All of the data below should be repeated exactly. Pictures should not be included.

▸ **Input data**:
*****

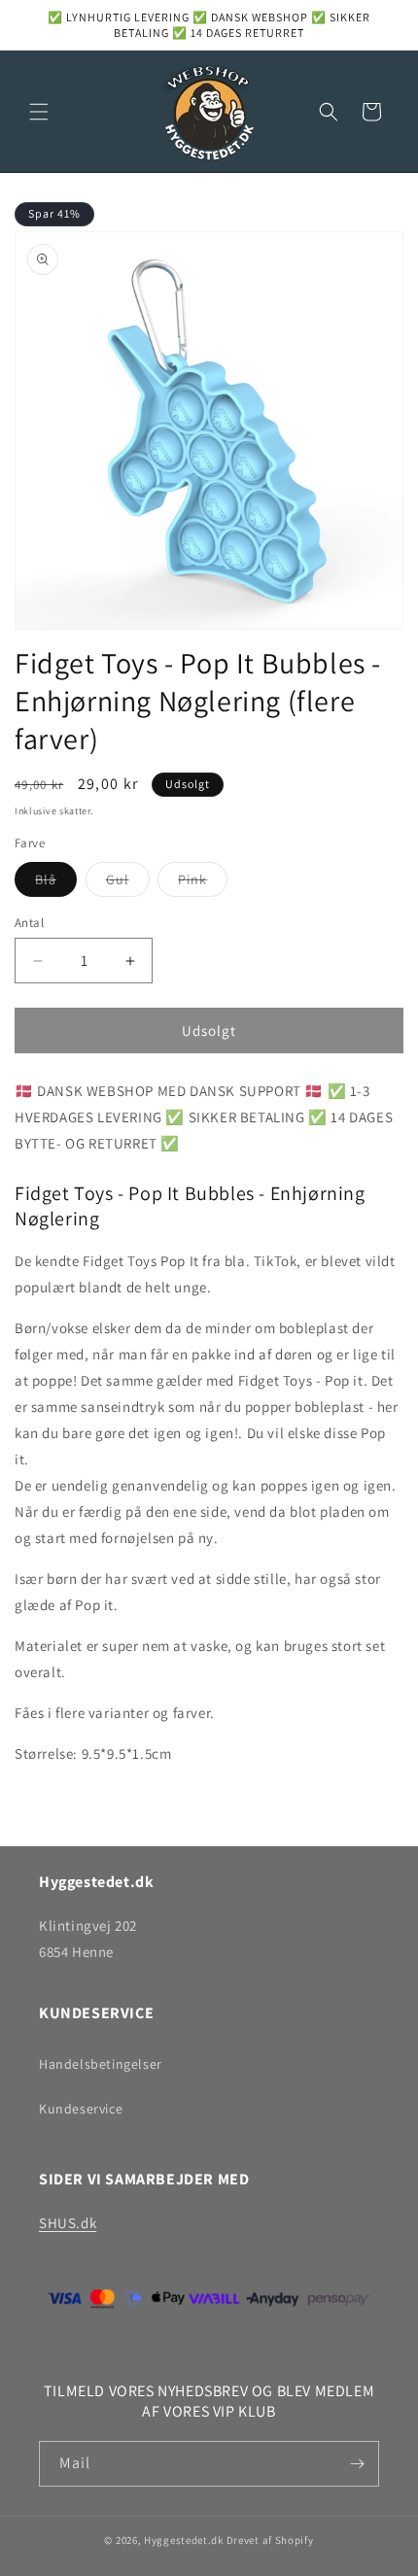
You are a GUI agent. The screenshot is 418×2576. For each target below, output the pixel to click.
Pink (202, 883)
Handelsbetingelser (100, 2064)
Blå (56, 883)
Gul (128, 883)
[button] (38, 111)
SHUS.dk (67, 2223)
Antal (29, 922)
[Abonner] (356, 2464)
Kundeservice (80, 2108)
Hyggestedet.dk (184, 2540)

*****

▸ **Completed task**:
You are a GUI agent. The screenshot is 418×2576. For each target below, output the pixel to click.
Pink (202, 883)
Handelsbetingelser (100, 2064)
Blå (56, 883)
Gul (128, 883)
[button] (38, 111)
SHUS.dk (67, 2223)
Antal (29, 922)
[Abonner] (356, 2464)
Kundeservice (80, 2108)
Hyggestedet.dk (184, 2540)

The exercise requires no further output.